That’s because his father was never there for him, preferring to spend his time out drinking and hustling pool in Charleston, WV.
His mother realized that she would have to try and raise Rod on her own in the middle of the Great Depression.
She tried desperately to provide for herself and her son but the lack of her husband’s support was just too much of a strain on her.
So she did the only thing she could think of. She went from place to place trying to find somebody to take her baby boy in.
Hundley can’t remember much of his parents, he just said,
“I spent my whole life growing up with strangers”.
Hundley always had a hard time fitting in at school as well, “It was hard to fit in as a kid. All my friends had mothers and father s and brothers and sisters. And homes. I didn’t have any of that. I felt strange in other people’s homes, so I never developed any real close friendships.”
At the age of 10 Rod was taken in by an elderly couple Amy and George Sharp.
Hundley described them as “the best people that I’ve ever known.”
It was around this time that his life began to take a turn for the better and he started to focus on the game of basketball. He loved the game and quickly realized just how good he was at it and began to make plans his future, using the game of basketball as a means to make a name for himself.
In a Home Court Magazine article Hundley said that he would even talk to the basketball “I used to talk to the ball and say “You’re going to get me out of here, and I’ve been riding that ball ever since.”
Rod’s hard work paid off as he found himself at the top of many college-recruiting lists.
“It seemed like everyone in the world wanted a piece of Rodney Hundley, and I loved it.”
He decided to attend West Virginia University. He was named number one in high school and college and was drafted number one overall by the Minneapolis Lakers in 1957.
He signed a one-year contract worth a whopping ten thousand dollars,
In his first year with the Lakers Hundley appeared in 65 games. His field goal percentage was just below 32% 174-558 and he averaged 7.0 points per game.
His best year statically speaking was in the 1959-60 season. Rod got the most playing time of his career this season, seeing a grand total of 2,279 minutes of action. He scored 933 points while averaging 12.8 points per game.
In game 7 of the 1962 against Boston NBA Finals the score was tied with 5 seconds left and Hundley was wide open from 20 feet away. “It was a moment to last a lifetime.” Says Hundley, ”I thought about shooting about being the hero, but Frank Selvy, my teammate was wide open from 10 feet away and I gave him the ball.” Selvy just missed that wide-open shot and the Lakers lost in overtime and Hundley never lets him forget it. With a chuckle he says, “I call him on the phone and say “Nice Shot!” then hang up.”
Throughout his 6 year NBA career, Hundley played in a total of 53 playoff games.
Rod went 101-316 from the field 32% and averaged 5.1 points per game.

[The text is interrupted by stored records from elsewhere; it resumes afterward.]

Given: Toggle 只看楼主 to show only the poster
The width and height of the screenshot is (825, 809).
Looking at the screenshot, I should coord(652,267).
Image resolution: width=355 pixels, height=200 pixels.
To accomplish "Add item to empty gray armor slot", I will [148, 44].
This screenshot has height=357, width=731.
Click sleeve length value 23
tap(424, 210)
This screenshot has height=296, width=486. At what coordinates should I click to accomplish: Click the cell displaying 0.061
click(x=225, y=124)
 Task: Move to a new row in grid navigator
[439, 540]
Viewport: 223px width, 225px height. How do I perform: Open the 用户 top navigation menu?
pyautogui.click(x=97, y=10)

The 1960-61 season was shaping up to be his best year ever. He was averaging 18 points a game in the first half of the season and led the team in assists.

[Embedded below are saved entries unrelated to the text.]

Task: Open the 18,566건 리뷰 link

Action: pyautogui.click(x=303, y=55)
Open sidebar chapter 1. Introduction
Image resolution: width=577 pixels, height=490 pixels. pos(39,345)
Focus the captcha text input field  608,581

He even made the All-Star team.
“I was on the verge of something great. But just like that it was over . . . coach Fred Schaus stopped playing me. He never said a word and I never asked why but I was buried on the bench though, just like that. I couldn’t understand it. One day I was an All-Star, playing the best basketball of my career and the next day I couldn’t even start for my own team.”
Hundley saw less and less time on the hardwood as his career with the Lakers wound down.
He announced his retirement the summer after his team lost another NBA Finals series to the Celtics.
Hundley had a job lined up working with Converse after his playing days were over.
Back in those days Converse, would employee former basketball players as regional representatives across the country.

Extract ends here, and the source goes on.